From the records below, print exactly the lines starting at the one containing "You are a computer-use agent. Viewport: 504px" and ending at the one containing "This screenshot has width=549, height=486.", ends included, and nothing else.

→ **SOURCE RECORDS**:
========================

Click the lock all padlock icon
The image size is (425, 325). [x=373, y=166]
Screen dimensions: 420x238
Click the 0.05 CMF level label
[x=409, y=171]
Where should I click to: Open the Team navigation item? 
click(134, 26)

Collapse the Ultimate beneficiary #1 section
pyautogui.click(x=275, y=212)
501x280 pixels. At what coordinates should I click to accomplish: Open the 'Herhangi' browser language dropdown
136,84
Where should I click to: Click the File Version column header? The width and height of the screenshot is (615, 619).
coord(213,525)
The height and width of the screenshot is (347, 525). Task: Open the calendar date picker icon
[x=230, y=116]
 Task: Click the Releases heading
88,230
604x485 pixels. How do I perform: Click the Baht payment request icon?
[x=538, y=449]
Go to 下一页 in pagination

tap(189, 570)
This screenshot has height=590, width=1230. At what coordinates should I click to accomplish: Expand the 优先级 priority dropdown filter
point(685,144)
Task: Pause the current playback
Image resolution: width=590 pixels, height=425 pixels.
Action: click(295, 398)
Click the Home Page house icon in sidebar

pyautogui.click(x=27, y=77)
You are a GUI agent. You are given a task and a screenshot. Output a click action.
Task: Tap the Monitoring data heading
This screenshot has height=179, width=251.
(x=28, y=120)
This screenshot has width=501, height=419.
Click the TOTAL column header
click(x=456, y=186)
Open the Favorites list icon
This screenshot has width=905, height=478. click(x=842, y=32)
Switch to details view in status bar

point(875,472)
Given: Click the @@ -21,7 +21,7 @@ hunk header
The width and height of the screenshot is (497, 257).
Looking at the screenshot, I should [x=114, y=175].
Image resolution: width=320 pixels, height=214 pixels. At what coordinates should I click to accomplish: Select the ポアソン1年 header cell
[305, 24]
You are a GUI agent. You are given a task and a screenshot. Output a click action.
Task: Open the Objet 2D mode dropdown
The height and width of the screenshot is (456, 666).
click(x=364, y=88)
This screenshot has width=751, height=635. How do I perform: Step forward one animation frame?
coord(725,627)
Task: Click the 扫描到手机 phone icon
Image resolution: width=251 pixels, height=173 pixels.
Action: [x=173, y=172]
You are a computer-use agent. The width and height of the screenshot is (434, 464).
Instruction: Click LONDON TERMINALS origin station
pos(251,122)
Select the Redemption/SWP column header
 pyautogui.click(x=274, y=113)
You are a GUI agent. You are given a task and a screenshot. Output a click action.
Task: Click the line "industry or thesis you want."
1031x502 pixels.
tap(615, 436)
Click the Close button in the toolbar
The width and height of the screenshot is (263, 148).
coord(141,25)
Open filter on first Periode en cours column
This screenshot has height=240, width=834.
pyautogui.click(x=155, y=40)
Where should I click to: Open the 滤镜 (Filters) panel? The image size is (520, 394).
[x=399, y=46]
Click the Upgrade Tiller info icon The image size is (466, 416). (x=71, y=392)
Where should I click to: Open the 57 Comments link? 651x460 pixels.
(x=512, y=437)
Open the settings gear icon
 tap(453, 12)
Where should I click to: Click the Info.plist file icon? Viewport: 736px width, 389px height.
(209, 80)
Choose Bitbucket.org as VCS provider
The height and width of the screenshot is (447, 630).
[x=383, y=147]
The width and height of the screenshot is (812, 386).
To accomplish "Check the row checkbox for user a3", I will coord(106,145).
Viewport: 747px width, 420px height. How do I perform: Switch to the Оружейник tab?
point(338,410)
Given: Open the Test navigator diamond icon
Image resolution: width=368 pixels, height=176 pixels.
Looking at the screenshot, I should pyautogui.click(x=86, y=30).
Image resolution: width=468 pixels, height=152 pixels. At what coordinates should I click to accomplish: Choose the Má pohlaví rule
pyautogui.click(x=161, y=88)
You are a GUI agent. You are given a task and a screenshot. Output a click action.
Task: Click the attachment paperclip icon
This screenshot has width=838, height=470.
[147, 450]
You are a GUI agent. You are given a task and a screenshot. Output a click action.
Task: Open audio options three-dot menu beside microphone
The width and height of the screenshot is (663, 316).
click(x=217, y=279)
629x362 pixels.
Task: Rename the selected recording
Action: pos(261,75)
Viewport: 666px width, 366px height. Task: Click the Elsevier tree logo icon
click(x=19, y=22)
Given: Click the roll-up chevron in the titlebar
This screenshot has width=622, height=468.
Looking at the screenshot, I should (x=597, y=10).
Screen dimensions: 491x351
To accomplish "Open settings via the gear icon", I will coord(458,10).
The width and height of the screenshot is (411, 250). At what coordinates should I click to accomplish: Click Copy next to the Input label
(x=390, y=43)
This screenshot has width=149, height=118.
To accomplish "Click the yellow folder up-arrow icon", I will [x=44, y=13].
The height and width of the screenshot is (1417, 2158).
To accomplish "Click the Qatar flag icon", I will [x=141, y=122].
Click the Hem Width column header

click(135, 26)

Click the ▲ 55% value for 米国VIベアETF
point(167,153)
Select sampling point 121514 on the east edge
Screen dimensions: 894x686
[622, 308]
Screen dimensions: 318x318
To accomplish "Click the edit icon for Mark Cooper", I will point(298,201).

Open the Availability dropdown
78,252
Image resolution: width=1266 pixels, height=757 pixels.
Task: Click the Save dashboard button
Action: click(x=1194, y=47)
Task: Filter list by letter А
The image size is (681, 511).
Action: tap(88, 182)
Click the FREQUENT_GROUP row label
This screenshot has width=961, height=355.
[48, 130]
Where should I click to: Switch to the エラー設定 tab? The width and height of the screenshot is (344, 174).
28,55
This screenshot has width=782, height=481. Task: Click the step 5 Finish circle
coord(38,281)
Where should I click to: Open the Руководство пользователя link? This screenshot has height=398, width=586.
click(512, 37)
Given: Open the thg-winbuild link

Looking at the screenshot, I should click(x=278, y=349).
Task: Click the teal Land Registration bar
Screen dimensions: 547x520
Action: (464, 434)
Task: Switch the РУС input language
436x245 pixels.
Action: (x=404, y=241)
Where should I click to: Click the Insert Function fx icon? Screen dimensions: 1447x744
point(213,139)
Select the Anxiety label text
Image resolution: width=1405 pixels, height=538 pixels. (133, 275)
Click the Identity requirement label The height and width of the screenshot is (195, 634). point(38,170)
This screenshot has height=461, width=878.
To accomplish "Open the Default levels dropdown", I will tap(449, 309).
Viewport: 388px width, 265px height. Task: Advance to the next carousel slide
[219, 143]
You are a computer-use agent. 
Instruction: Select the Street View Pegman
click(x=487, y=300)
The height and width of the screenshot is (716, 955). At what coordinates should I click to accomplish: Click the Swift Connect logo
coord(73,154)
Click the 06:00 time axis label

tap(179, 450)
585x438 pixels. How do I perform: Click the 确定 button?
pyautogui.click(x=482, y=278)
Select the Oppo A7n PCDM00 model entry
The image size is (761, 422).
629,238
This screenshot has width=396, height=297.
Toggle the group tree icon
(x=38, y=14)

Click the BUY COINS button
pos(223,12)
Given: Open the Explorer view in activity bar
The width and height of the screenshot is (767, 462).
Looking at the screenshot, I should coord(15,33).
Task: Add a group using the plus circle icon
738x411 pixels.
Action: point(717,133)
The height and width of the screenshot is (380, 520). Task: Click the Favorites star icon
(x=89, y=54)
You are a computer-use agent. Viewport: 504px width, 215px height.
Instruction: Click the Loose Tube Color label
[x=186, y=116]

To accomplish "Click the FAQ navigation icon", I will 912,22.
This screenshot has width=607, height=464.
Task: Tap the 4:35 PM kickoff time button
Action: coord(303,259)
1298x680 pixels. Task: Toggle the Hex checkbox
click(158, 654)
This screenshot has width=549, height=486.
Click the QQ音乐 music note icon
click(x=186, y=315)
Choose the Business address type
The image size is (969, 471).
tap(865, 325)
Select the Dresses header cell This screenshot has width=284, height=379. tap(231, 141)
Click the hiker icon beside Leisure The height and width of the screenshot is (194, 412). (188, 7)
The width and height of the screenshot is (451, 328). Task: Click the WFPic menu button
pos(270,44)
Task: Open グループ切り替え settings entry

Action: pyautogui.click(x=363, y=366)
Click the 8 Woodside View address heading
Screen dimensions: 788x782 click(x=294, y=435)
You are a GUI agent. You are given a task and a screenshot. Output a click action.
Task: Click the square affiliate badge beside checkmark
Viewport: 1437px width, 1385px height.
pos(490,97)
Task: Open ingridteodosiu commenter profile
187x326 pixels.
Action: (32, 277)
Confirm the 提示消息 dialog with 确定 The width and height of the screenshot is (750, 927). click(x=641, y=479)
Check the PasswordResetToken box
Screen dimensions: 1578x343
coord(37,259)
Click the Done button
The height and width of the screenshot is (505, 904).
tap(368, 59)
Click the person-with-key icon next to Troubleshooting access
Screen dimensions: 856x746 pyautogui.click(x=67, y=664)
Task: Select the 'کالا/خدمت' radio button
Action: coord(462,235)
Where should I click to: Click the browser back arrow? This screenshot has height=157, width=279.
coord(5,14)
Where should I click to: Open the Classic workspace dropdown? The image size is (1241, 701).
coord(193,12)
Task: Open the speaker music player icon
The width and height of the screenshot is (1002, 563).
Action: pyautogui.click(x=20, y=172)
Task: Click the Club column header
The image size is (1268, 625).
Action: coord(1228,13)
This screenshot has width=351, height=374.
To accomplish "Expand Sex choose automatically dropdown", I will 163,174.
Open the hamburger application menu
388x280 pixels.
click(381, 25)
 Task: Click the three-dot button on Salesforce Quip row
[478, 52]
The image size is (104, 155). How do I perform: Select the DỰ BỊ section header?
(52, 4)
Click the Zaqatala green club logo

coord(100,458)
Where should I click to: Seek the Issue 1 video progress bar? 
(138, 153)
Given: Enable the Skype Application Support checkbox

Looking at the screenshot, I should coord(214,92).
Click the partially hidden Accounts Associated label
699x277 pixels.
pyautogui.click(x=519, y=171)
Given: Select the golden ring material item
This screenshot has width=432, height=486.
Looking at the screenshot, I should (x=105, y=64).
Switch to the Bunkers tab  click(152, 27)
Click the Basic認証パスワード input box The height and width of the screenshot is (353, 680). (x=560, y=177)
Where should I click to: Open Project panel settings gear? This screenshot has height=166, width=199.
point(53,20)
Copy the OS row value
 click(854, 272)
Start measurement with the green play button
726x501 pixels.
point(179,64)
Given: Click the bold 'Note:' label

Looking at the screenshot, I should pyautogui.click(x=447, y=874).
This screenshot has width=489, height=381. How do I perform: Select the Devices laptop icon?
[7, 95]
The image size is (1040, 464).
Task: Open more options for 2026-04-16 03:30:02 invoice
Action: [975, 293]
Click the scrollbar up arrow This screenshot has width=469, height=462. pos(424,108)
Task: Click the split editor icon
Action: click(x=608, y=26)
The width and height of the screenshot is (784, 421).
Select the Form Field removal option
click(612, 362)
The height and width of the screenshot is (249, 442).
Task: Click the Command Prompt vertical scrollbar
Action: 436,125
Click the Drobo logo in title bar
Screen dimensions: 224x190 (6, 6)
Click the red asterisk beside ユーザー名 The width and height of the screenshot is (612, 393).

========================

→ **ANSWER AREA**:
You are a computer-use agent. Viewport: 504px width, 215px height.
Instruction: Click the Loose Tube Color label
[x=186, y=116]

To accomplish "Click the FAQ navigation icon", I will 912,22.
This screenshot has width=607, height=464.
Task: Tap the 4:35 PM kickoff time button
Action: coord(303,259)
1298x680 pixels. Task: Toggle the Hex checkbox
click(158, 654)
This screenshot has width=549, height=486.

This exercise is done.